Exercise instructions: Pull out each line of the data that includes the word "screenshot".

===== Supplied information

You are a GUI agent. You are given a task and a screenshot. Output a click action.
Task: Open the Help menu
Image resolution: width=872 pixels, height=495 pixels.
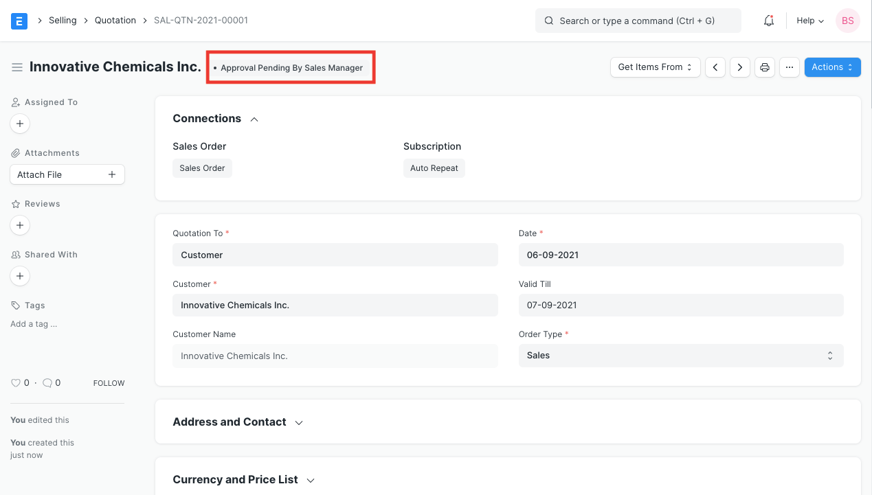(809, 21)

==========
===== Supplied information

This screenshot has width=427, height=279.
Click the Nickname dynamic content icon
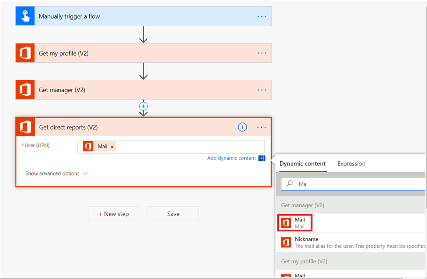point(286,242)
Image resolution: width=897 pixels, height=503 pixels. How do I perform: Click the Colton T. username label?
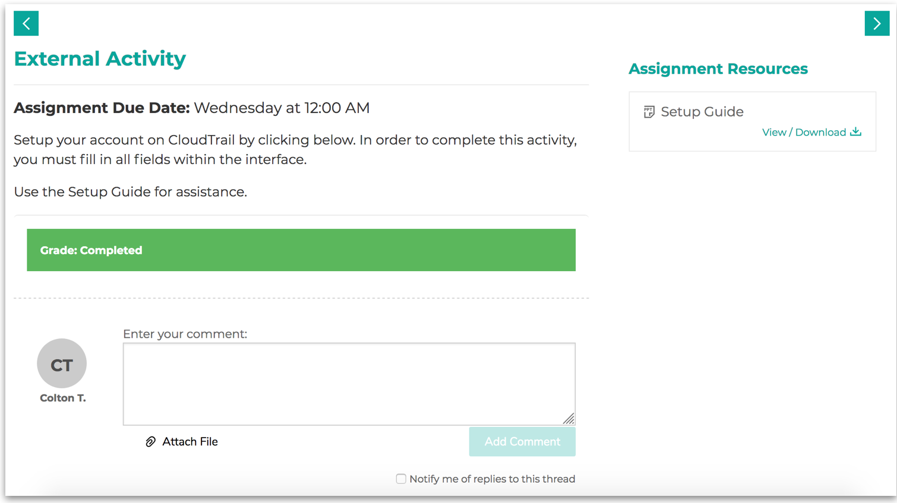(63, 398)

==========

Exercise result:
You are a GUI agent. You are given a task and a screenshot. Output a click action.
This screenshot has width=427, height=279.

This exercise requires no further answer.